Gabriel Yañez Pérez

Gabriel Yáñez Pérez

Por si no fuera poco con la ola de violencia que se vive en la zona centro del Estado, principalmente en Culiacán, ahora con la revisión (revista le llaman) extraordinaria de armamento, que viene realizando la SEDENA a los policías municipales desde el pasado martes, la ciudad capital y sus sindicaturas ha quedado en una total indefensión. Como consecuencia de ello y de acuerdo a la COPARMEX, los asaltos, robos y vandalismo han aumentado un 20 por ciento en estos últimos días.

Ante esta situación, el Gobernador del Estado, Dr. Rubén Rocha Moya, anunció en su conferencia de ayer, que será la policía estatal con el apoyo de la Guardia Nacional quienes, en tanto se les regresa su armamento a los policías municipales, realizarán los operativos de vigilancia urbana, dándole prioridad a los bancos y las zonas comerciales.

Aquí la preocupación es que si bien con esos elementos es posible cubrir esos sectores mencionados, que por obvias razones son los más vulnerables y afectados, aún quedarían muchas zonas de la ciudad y sus sindicaturas que seguirían en la orfandad de vigilancia. Después de todo, aún con todo y la falta de preparación (física y académica) que caracteriza a la mayoría de los policías municipales, y ya no digamos de su colusión con el crimen organizado, debemos reconocer que la sola presencia de estos con sus rondines, logra por lo menos inhibir en cierta medida, esos delitos del fuero común que se catalogan de carácter urbano.

Además, a estas deficiencias de preparación con las que operan las policías municipales en el estado, hay que agregarle el enorme déficit de elementos que se viene padeciendo desde por lo menos una década. Por ejemplo en Culiacán, que por su número de habitantes debería contar con alrededor de dos mil efectivos, la cifra apenas alcanza la mitad de ellos, incluidos policías y agentes de tránsito.

Con todo ello, la revisión de armamento que está realizando la SEDENA, pudiera de entrada parecernos totalmente inoportuna, sobre todo por el escenario que impera con la confrontación de las dos fracciones del cártel de Sinaloa; sin embargo, esta acción por el contrario, representa una señal de que por fin hay la intención del Gobierno Federal de enfrentar de forma más decidida la crisis de violencia que se vive, pues este tipo de decisiones siempre forman parte de una estrategia mucho más integral y focalizada. Lo anterior es previsible considerando que generalmente, estas acciones no sólo sirven para la validación y supervisión de armamento, y como lo dijo el Gobernador, constatar que no se haya hecho mal uso de ellas, sino que también es la antesala a protocolos más exhaustivos, dirigidos a indagar los posibles contubernios o nexos que las policías locales pudieran mantener con la delincuencia.

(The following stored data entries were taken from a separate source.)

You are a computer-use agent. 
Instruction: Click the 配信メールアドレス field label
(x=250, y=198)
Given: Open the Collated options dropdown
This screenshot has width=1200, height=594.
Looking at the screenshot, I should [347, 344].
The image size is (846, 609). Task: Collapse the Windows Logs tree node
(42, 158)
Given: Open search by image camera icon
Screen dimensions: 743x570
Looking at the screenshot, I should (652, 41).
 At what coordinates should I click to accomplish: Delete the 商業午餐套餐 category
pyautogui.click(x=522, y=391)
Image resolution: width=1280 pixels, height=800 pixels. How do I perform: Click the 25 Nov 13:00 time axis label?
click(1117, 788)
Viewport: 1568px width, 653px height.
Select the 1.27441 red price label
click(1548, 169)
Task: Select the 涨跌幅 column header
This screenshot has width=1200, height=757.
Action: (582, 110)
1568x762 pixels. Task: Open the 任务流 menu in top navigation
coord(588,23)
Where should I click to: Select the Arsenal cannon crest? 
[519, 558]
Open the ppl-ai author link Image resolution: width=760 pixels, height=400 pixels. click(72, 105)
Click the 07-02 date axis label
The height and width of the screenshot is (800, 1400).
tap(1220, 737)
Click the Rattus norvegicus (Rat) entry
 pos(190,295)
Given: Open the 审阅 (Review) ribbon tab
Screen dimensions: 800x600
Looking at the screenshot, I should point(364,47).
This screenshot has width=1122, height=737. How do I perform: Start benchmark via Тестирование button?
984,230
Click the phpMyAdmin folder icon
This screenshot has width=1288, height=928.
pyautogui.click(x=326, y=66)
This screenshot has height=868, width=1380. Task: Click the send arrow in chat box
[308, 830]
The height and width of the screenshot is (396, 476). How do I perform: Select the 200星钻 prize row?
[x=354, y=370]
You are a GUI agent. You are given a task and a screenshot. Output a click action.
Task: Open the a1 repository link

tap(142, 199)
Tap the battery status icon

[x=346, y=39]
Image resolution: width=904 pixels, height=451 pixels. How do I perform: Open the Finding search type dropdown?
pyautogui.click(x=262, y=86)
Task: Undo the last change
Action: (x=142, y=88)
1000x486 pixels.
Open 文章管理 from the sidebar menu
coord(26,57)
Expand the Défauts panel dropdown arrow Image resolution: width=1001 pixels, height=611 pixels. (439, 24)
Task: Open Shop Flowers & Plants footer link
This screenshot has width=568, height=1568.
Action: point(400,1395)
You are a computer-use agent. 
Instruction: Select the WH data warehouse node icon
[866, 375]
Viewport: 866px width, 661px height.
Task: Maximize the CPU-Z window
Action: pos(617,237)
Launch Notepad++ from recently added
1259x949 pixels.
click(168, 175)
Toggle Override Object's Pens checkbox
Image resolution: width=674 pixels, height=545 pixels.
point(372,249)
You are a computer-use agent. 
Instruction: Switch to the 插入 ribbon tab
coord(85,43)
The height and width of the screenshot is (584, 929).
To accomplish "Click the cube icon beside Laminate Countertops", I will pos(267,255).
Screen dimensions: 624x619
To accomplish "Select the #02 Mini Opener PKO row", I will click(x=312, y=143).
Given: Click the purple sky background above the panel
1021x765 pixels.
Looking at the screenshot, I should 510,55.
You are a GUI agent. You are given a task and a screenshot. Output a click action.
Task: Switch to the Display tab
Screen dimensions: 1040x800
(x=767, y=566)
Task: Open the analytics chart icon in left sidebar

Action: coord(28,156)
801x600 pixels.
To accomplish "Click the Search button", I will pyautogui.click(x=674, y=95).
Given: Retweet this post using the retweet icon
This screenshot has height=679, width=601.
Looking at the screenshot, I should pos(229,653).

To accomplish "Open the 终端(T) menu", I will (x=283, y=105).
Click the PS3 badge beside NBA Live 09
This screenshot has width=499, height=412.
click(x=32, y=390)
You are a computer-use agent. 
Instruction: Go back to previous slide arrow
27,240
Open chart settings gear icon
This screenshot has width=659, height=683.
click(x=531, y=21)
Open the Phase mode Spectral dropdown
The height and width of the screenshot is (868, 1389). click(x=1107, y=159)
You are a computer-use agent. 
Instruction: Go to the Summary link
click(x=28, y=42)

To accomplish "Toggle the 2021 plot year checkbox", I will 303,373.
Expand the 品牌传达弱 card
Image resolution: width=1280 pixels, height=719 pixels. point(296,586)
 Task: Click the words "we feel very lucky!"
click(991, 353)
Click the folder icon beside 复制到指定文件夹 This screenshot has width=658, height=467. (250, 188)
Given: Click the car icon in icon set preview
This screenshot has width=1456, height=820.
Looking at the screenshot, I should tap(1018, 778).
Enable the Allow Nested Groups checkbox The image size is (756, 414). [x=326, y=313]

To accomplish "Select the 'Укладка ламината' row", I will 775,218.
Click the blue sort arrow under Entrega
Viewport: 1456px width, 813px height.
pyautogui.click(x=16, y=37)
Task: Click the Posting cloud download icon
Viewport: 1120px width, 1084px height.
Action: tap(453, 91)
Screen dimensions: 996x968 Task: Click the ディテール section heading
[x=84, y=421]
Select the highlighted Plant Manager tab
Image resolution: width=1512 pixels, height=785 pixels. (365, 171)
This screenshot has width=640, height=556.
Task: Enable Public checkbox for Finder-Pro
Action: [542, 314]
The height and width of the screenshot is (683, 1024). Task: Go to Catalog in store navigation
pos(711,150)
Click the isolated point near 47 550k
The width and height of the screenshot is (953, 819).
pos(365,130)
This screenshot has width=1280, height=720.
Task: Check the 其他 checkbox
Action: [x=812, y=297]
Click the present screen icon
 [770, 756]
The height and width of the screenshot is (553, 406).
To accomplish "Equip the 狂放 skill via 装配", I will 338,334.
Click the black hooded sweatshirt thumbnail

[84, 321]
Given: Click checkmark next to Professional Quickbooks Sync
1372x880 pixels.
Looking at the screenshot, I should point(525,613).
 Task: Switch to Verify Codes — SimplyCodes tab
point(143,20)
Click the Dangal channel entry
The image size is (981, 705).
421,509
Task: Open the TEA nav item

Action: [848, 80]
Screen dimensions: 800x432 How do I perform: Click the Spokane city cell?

Esta estrategia la hemos visto en repetidas ocasiones y en muchas otras entidades de la República. En Sinaloa se recuerdan operativos similares no sólo en la capital, sino en otros municipios como Mocorito y Ahome, pero sin duda el momento más recordado es aquel a finales de los años ochenta, cuando siendo Gobernador del Estado Francisco Labastida Ochoa, las corporaciones federales acuartelaron las instalaciones de la policía municipal, debido a la existencia de claros indicios de que muchos de sus efectivos, estaban al servicio del crimen organizado.

Esperemos entonces que esta revisión de la SEDENA proceda tan pronta y expedita como sea posible, y que de ella se deriven estrategias más efectivas para combatir la inseguridad en la entidad y en todo el país. Sobre todo ahora que la Guardia Nacional, en sus labores de seguridad pública, ha quedado formalmente constituida como una rama operativa del ejército, aunque aún falte que se adecuen las leyes secundarias para su formalización.